I remember when we got the white carpet installed. It smelled so new, and fresh, and it felt so soft. And then it became a part of my past.
My upstairs was my playground paradise for my imagination. Each room represented a different place, whether it be a log cabin or the central town, my farm that I tilled using a frame of a paint roller, or the passageway under the well that was blocking off a much needed water supply. I could go anywhere I wanted to, and all the rooms played a part.
I remember my brothers' room, the biggest one in the house, with its blue carpet and double window seats. I'd always try to brave it through the tunnel to the other side, but my courage always failed me until another day. So i'd hop into it and drive my imaginary car instead.
Losing that was hard.
My own room, with its bunny wallpaper that my sister put up and all these things that celebrated that I was here and existed, now has bare walls. I never knew how small it was until I approached it one day, carpet and wallpaper gone. How had I not seen how cramped I had been? I simply never needed the space until now.
My sister's room, with its thick green carpet became my playroom.
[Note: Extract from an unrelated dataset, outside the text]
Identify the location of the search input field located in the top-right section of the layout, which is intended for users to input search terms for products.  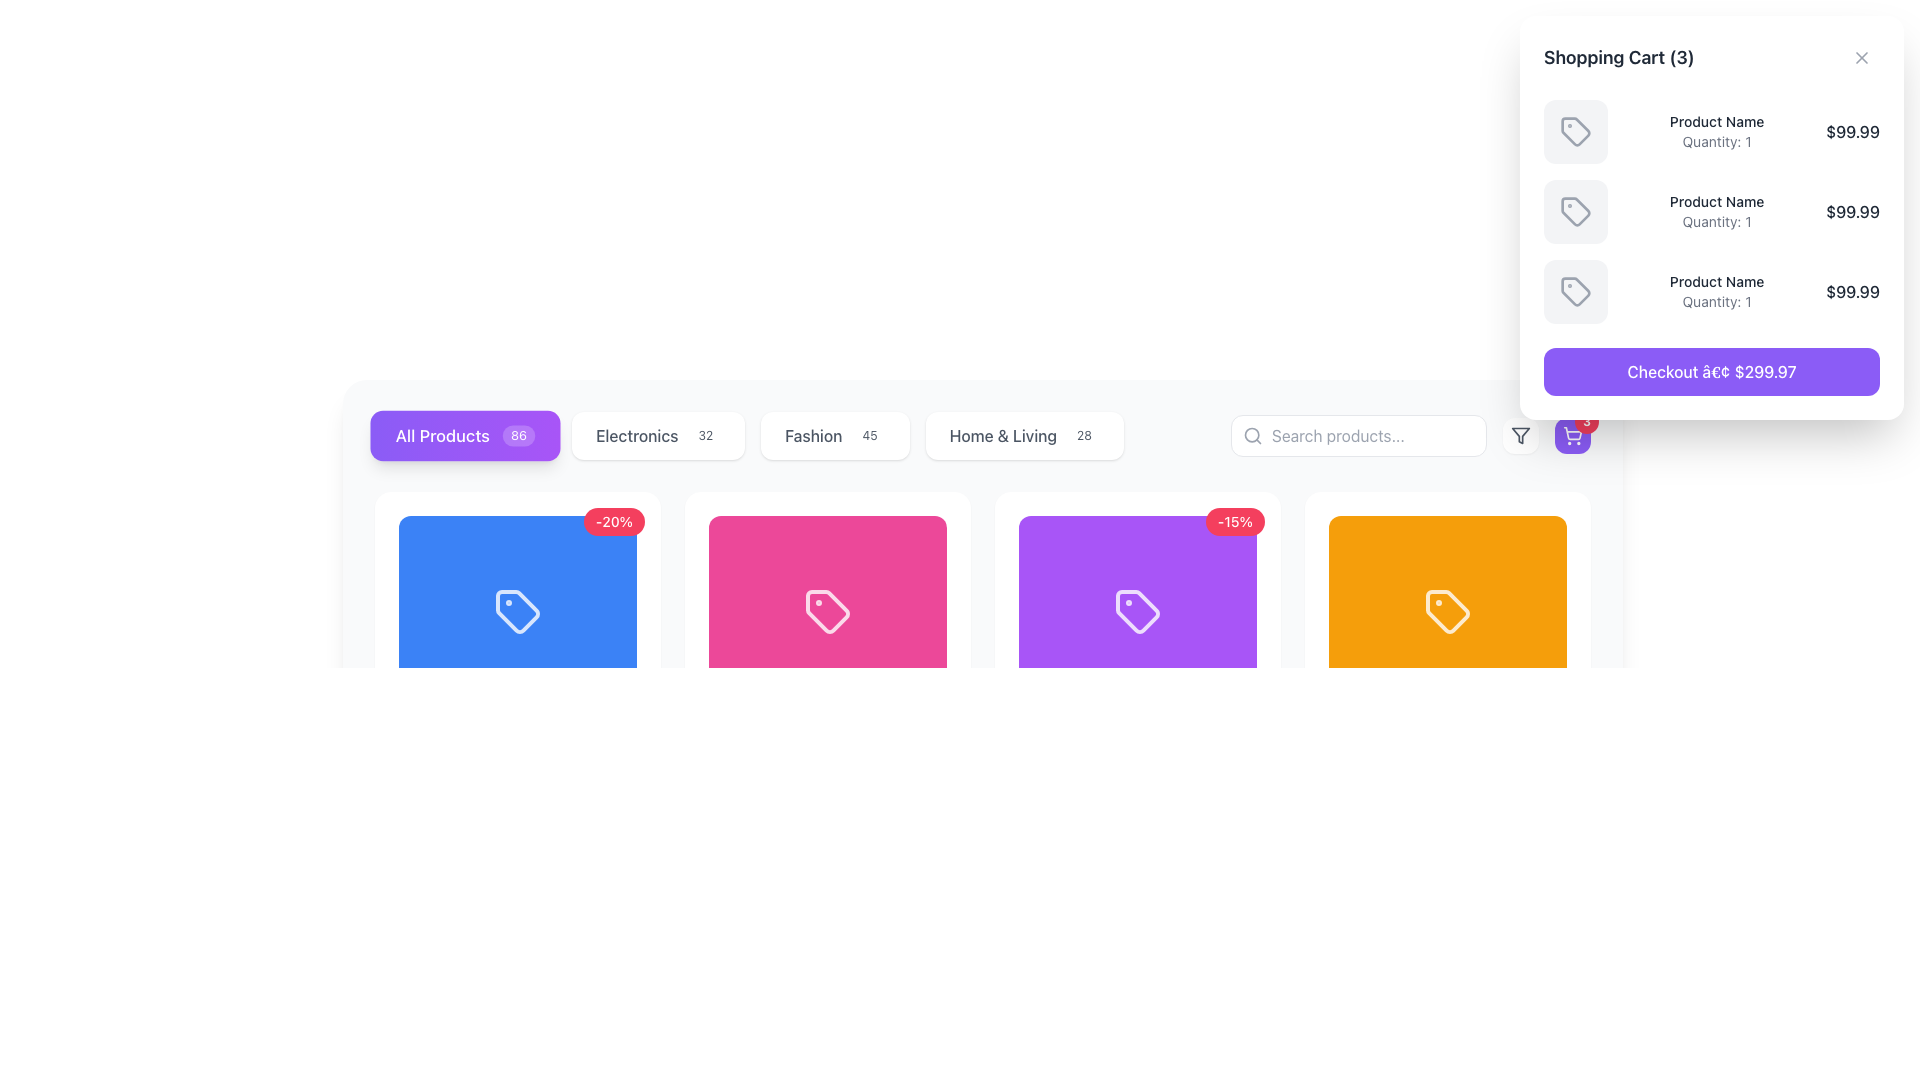
(1410, 434).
Her brass bed was a magical thing, one that required I climb up it just to get on. There were two bunnies that sat in little wicker chairs next to a wicker table. I suddenly miss them now.
Now that the renovations are done upstairs... I feel lost whenever I go up there. The magic, the feel, the happiness...it's all gone. Nothing hints at the happy childhood I had there. All I have are memories, and nothing to back them up.
That hurts.
Because I want to share these memories with the people I love. I want to be able to take them by the hand and show them my past, show them everything that made me who I am.
But all I have are memories.
In a way, maybe it's better like that. Memories can't be hurt or undone or changed. They stay constant. So maybe the childhood isn't gone. It's just living somewhere else where I can't ever lose it.